1 Learning a foreign language is difficult.

2 My own experiences challenged my assumptions.

3 The role of the teacher.

4 Materials for lifelong learning.

 日本語を第二外国語として学んでいたが、教室の外には話す機会がなかった。英語と日本語は書き方のシステムが違っていて、一人で学ぶことは難しいと感じた。特に、母語にない音は先生なしで学ぶことはほとんど不可能である。例えば、日本人にとって難しいと感じるhat/hot/ hutや、mirror/millerは、ネイティブスピーカー(自分)にとっては全然違う音。日本語だと、「一緒」と「一生」、「押し入れ」と「お尻」等が同様。

 言語を学ぶのは、ビルを1階から建てていくような作業ではなく、砂の山を作っていくようなもの。一度覚えたことも時間が経てば忘れてしまう。不安定で崩れても、もう一度作り直すことで、少しずつ山が完成されていく。

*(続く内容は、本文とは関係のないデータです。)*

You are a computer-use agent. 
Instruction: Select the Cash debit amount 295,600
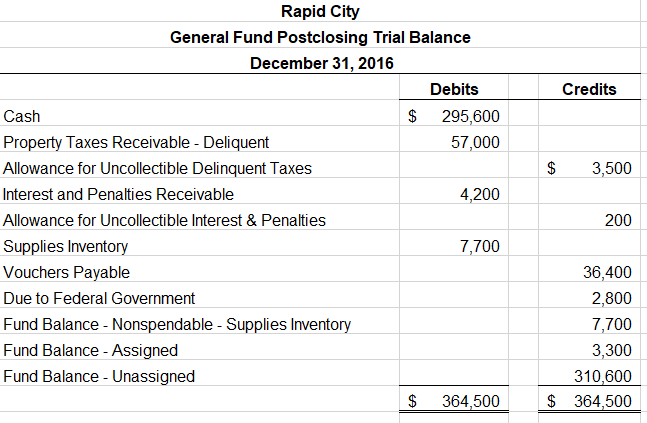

山を完成させるために、生涯学習できる手段を探すことも重要。映画を2度視聴するのはとても良いと思う(一回目は楽しんで、2回目は音声に注目して観る)。“Elllo”は150種類のリスニングができるサイト。”Deepl.com”は翻訳した文章をブラッシュアップできるツール。ChatGPTなどのAIも、正しく使えば言語習得の強力な手段になる。教室の外にも言語を学ぶためのたくさんのツールがある。(また、じゃれマガサイトを鋭意準備中とのことで、完成が楽しみです。)

■じゃれマガカルチャー

 ジャレル先生が2005年からお書きになったじゃれマガの中は「文化」に関するものが全部で191回あり、そのうち86回が日本文化についてでした。それを北原先生がワークシートで教材化しました。じゃれマガを使った授業のやり方は、

 ① 1分間黙読させる。かかった秒数を余白にメモする。

 ② 読み終わったらQuestionに対する答えの部分に下線を引く。

 ③ 1分間経ったらQuestionを読み上げる。生徒は自分の答えを言う。

 ④ 範読する。

 ⑤ 下線部について質問する。生徒は答える。

 ⑥ 書かれている文化が日本文化の場合、それについてペアで会話する。(例:初詣)

ⅰ 先生が生徒に初詣について問いかける。

ⅱ ペアで「なぜ正月に初詣に行くのか」を自分の経験を交えて外国人に説明しよう。

 ⑦ 授業後にWPM数値を教室の記録用紙に記録する。

 「書初め」についてじゃれマガカルチャーの実演を体験しました。書初めって?外国の人に説明してみようにチャレンジしましたが、それを知らない人に分かりやすく伝えることの難しさと面白さを実感しました。実演の後で、北原先生から次のような話がありました。これこそ真のリテリング。価値のあるリテリング。教科書のリテリングは,わずかな情報をつなぎ合わせているだけ。生徒はやらされている感じになる。コンテンツがないのに話しはできない。日本文化ならだれでも知っているから話せる。

■A中学校での示範授業

 2022年6月6日に行われた示範授業の動画を見せていただきました。北研のN先生の学校です。N先生は、本授業のターゲットである受動態を使って北原先生を紹介されていました。おみごと!と北原先生がおっしゃっていました。

1 自己紹介

 knob and keyで生徒の心をがっちりつかんでいました。

2 わくわくペアワーク(受身)

 Do you know a book drawn by Fujiko Fujio? — Yes, I do.

 ペアでクイズを出し合う。

3 ピクチャーディスクライビング(K:北原先生 S:生徒)

 S: I can see a girl. 発音がだめで容赦なくブー

 K: Can you here? Speak loudly.(声が小さい生徒に対して)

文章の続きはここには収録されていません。